| What is expected |
What do the lines say, reproduced word for word, from the first of the entries below through the line bearing "Task: Open Trung Hậu's profile name link"?

Saved data entries
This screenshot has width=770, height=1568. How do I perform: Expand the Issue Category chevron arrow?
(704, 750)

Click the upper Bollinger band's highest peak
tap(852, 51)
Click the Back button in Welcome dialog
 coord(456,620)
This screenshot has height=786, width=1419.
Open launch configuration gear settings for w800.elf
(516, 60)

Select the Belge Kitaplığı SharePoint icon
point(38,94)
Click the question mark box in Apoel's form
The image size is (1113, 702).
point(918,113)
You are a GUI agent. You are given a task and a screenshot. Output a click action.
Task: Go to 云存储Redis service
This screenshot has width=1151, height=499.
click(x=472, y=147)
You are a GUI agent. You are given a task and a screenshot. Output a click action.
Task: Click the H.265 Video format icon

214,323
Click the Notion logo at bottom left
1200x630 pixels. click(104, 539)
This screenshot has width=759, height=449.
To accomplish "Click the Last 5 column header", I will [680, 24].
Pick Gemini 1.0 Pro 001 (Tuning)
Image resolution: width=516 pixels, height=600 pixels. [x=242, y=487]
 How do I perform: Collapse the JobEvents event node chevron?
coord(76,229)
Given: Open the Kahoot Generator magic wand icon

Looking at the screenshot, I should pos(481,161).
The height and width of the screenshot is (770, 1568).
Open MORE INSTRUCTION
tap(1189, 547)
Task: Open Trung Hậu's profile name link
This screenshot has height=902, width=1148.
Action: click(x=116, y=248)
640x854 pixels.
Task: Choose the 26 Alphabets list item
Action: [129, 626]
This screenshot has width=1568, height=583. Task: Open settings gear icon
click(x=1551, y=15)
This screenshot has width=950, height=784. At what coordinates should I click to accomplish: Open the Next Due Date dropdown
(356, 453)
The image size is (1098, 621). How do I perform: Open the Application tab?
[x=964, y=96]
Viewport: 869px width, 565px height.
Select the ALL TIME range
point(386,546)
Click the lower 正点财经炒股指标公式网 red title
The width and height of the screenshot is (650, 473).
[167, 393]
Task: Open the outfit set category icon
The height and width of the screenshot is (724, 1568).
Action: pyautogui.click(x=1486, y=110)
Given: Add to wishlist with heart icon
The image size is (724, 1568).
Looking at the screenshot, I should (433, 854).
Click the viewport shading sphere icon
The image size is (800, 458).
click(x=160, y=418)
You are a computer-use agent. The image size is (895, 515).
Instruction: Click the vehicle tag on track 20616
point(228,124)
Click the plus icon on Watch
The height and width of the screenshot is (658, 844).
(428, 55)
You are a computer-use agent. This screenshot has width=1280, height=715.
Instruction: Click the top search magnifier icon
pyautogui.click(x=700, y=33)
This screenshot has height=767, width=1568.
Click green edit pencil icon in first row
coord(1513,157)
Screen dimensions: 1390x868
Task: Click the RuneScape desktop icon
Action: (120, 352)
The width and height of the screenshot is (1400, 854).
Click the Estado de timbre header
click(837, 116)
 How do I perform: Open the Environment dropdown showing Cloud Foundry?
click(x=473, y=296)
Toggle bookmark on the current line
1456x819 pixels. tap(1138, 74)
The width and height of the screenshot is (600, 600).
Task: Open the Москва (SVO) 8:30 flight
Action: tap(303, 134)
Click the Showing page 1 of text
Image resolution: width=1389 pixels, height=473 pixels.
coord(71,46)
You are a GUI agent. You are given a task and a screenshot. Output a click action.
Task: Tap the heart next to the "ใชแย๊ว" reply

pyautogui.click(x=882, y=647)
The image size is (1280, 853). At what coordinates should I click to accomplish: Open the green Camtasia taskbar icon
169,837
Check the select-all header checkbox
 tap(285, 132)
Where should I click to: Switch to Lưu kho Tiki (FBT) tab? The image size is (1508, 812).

| Task result |
This screenshot has width=770, height=1568. How do I perform: Expand the Issue Category chevron arrow?
(704, 750)

Click the upper Bollinger band's highest peak
tap(852, 51)
Click the Back button in Welcome dialog
 coord(456,620)
This screenshot has height=786, width=1419.
Open launch configuration gear settings for w800.elf
(516, 60)

Select the Belge Kitaplığı SharePoint icon
point(38,94)
Click the question mark box in Apoel's form
The image size is (1113, 702).
point(918,113)
You are a GUI agent. You are given a task and a screenshot. Output a click action.
Task: Go to 云存储Redis service
This screenshot has width=1151, height=499.
click(x=472, y=147)
You are a GUI agent. You are given a task and a screenshot. Output a click action.
Task: Click the H.265 Video format icon

214,323
Click the Notion logo at bottom left
1200x630 pixels. click(104, 539)
This screenshot has width=759, height=449.
To accomplish "Click the Last 5 column header", I will [680, 24].
Pick Gemini 1.0 Pro 001 (Tuning)
Image resolution: width=516 pixels, height=600 pixels. [x=242, y=487]
 How do I perform: Collapse the JobEvents event node chevron?
coord(76,229)
Given: Open the Kahoot Generator magic wand icon

Looking at the screenshot, I should pos(481,161).
The height and width of the screenshot is (770, 1568).
Open MORE INSTRUCTION
tap(1189, 547)
Task: Open Trung Hậu's profile name link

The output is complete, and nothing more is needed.